Sur les frais liés au litige :
D’une part, il y a lieu, dans les circonstances de l’espèce, de mettre à la charge du centre hospitalier de La Ferté-Bernard une somme de 2 000 euros au titre des frais exposés par la requérante non compris dans les dépens, en application des dispositions de l’article L. 761-1 du code de justice administrative.
D’autre part, dans les circonstances de l’espèce, il y a lieu de mettre à la charge du centre hospitalier de La Ferté-Bernard une somme de 1 500 euros au titre des frais exposés par la CPAM de l’Orne non compris dans les dépens, en application des dispositions de l’article L. 761-1 du code de justice administrative.
D E C I D E :
Article 1er : Le centre hospitalier de La Ferté-Bernard versera à Mme A… la somme de 111 819,80 euros, qui tient compte de la déduction de la provision de 43 500 euros qu’elle a perçue.
Article 2 : Le centre hospitalier de La Ferté-Bernard est condamné à verser à la CPAM de l’Orne la somme de 21 422,11 euros. Cette somme portera intérêts au taux légal à compter du 29 avril 2021 et ces intérêts seront capitalisés pour produire eux-mêmes intérêts à la date du 30 décembre 2023 puis à chaque échéance annuelle à compter de cette date.
Article 3 : Le centre hospitalier de La Ferté-Bernard versera à la CPAM de l’Orne la somme de 1 212 euros au titre de l’indemnité forfaitaire de gestion.

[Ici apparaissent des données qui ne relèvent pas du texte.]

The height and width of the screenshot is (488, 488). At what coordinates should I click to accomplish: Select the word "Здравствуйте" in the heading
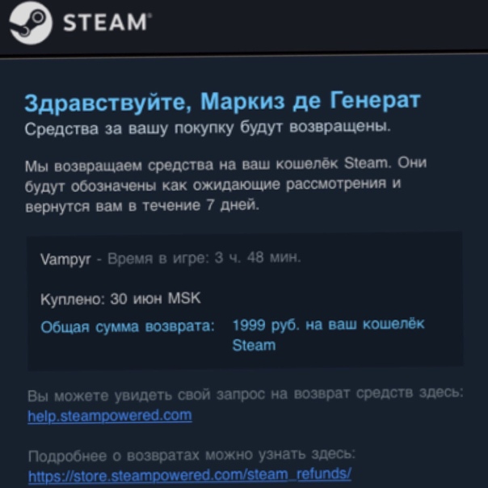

Article 4 : Les frais d’expertise, liquidés et taxés à la somme de 3 607,08 euros, par une ordonnance du président du tribunal administratif de Nantes du 14 avril 2020, sont mis à la charge définitive du centre hospitalier de La Ferté-Bernard.

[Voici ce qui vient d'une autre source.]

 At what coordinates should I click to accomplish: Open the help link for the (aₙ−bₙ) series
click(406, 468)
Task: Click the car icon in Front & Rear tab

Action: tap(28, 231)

Article 5 : Le centre hospitalier de La Ferté-Bernard versera à Mme A… une somme de 2 000 euros, et à la CPAM de l’Orne une somme de 1 500 euros en application des dispositions de l’article L. 761-1 du code de justice administrative.
Article 6 : Le surplus des conclusions des parties est rejeté.
Article 7 : Le présent jugement sera notifié à Mme B… A…, à la caisse primaire d’assurance maladie de l’Orne et au centre hospitalier de La Ferté-Bernard.
Une copie sera adressée pour information à l’expert.
Délibéré après l’audience du 27 novembre 2025, à laquelle siégeaient :
Mme Béria-Guillaumie, présidente,
Mme Gibson-Théry, première conseillère,
Mme Baufumé, première conseillère.
Rendu public par mise à disposition au greffe le 18 décembre 2025.
La rapporteure,
S. GIBSON-THÉRY
La présidente,
M. BÉRIA-GUILLAUMIELa greffière,
B. GAUTIER
La République mande et ordonne à la ministre de la santé, des familles, de l’autonomie et des personnes handicapées en ce qui la concerne ou à tous commissaires de justice à ce requis en ce qui concerne les voies de droit commun, contre les parties privées, de pourvoir à l’exécution de la présente décision.